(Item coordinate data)
□ □ □ □

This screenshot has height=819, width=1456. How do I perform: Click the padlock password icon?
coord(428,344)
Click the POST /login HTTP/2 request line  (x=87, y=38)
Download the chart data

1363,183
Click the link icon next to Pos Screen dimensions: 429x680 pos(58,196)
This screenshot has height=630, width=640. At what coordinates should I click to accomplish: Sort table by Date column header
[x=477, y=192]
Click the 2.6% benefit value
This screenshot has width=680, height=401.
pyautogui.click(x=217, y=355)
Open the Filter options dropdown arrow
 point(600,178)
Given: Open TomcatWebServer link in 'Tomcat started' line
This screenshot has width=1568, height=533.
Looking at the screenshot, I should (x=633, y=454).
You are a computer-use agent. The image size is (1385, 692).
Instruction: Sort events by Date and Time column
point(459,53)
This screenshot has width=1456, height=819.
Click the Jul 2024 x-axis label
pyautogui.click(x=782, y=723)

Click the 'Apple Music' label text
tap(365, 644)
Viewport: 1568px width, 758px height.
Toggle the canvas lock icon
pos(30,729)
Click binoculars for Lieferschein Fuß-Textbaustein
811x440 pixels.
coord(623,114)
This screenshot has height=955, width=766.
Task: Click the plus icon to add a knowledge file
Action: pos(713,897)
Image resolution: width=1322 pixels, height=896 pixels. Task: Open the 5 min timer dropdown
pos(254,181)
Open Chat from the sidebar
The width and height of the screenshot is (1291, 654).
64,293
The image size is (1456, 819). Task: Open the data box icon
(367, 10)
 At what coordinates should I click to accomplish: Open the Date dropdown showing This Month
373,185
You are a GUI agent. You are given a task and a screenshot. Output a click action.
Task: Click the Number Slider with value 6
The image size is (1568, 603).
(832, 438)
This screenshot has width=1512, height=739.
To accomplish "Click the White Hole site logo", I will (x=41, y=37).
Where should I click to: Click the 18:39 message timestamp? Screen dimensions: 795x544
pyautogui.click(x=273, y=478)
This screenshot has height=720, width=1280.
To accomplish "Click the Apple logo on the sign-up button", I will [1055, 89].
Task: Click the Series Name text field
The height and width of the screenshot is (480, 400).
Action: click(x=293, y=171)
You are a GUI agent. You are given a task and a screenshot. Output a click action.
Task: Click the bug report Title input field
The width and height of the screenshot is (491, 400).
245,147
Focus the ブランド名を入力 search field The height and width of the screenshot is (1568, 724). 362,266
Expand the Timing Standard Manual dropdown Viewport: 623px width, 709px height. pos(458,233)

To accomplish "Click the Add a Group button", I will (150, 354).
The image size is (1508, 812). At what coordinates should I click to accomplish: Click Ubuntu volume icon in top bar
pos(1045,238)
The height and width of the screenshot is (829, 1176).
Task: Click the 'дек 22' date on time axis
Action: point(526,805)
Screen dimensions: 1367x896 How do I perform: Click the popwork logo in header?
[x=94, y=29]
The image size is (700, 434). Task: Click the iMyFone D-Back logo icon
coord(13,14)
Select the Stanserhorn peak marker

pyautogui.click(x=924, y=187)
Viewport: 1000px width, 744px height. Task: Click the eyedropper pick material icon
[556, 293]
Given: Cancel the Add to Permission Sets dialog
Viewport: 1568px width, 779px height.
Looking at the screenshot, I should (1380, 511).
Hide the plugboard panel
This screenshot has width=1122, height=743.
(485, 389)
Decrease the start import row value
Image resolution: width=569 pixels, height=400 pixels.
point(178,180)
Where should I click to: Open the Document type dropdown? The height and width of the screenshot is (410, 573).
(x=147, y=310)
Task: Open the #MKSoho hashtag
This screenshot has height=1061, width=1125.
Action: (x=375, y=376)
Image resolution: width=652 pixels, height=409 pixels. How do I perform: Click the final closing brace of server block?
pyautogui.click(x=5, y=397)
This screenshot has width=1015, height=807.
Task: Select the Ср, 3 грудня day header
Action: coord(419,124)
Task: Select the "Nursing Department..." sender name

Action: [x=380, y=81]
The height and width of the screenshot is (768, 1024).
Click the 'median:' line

□ □ □ □

DIRECTION →
Copy everything from the start of the material down to the line containing "Click the link", with both ends included. Shift each answer coordinate by adding 139 to every number in it, and leave all other text and numbers as they are.

RESULT →
This screenshot has height=819, width=1456. How do I perform: Click the padlock password icon?
coord(567,483)
Click the POST /login HTTP/2 request line  (x=226, y=177)
Download the chart data

1502,322
Click the link icon next to Pos Screen dimensions: 429x680 pos(197,335)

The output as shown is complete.